Nasza Loteria SR - pasek na kartach artykułów

Gonili za lisem w Odrowążu (zdjęcia)

Piotr STAŃCZAK [email protected]
Adrian Banaszewski (na pierwszym planie) pochwycił lisa i został bohaterem gonitwy.
Adrian Banaszewski (na pierwszym planie) pochwycił lisa i został bohaterem gonitwy. Piotr STAŃCZAK
Odrowąż koło Stąporkowa stał się w minioną sobotę świętem dla miłośników jeździectwa, myśliwych oraz leśników. Odbyła się tu impreza, tradycyjny Hubertus. Wzięło w niej udział 60 koni.

[galeria_glowna]
Hubertusa po raz trzeci organizowali skarżyszczanie Marzena i Artur Banaszewscy, którzy dzierżawią teren po byłym kółku rolniczym w Odrowążu. - Nie nagłaśnialiśmy szczególnie tej imprezy, mimo to przyjechało wielu pasjonatów jazdy konnej - mówiła gospodyni Hubertusa. W organizacji pomagała im Małgorzata Chrzan, przybyły też burmistrz Stąporkowa Dorota Łukomska i dyrektorka tamtejszego Miejsko-Gminnego Domu Kultury Katarzyna Sorn.

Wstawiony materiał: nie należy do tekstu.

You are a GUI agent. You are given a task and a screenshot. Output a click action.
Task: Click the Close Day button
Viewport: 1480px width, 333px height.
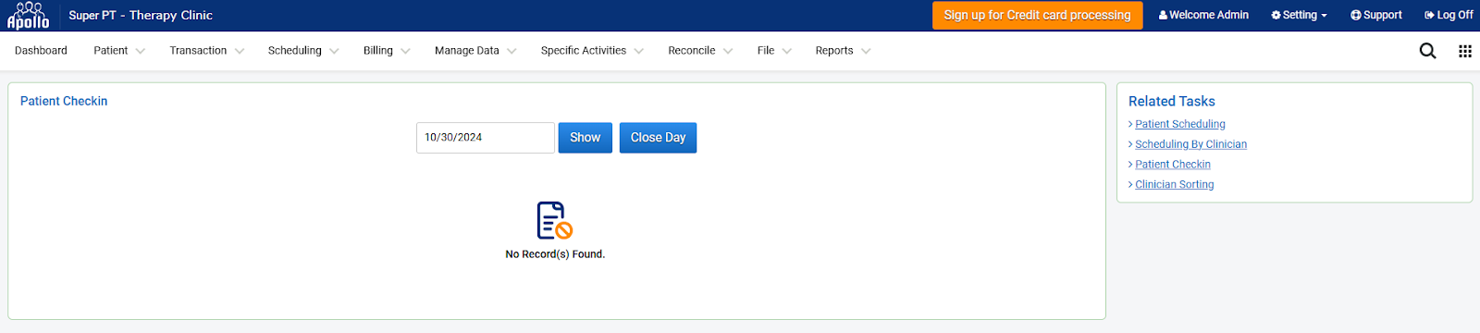[658, 138]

"Strzemienny", a potem jazda!

W Odrowążu zjawili się adepci jeździectwa klasycznego i westernowego, przedstawiciele kieleckiego szwadronu kawalerii, kultywujący tradycje 13 Pułku Ułanów Wileńskich, przyjechali goście z różnych miast i gmin regionu świętokrzyskiego oraz Warszawy. Pokazy konne za darmo mogli oglądać widzowie, mieszkańcy Odrowąża i okolic. Ze stajni Banaszewskich wszyscy udali się kilometr dalej, na ogromną leśną polanę. Gości powitał Artur Banaszewski, wypili oni symbolicznego "strzemiennego". Tak rozpoczął się Hubertus 2012. Widowiskowa była pogoń za lisem. Do siodła swego konia Rajzo przyczepiła go warszawianka Patrycja Brukwicka, kilkudziesięciu pozostałych jeźdźców ścigało ją po całej polanie, lisa dopadł wreszcie Adrian Banaszewski, syn właścicieli stajni. Ujeżdżał konia Sligo pełnej krwi angielskiej. - To jeden z najszybszych rumaków w tym gronie. Po raz pierwszy brałem udział w podobnej gonitwie, choć konno jeżdżę już od czterech lat - wspominał Adrian, dumnie prezentując zdobytego lisa.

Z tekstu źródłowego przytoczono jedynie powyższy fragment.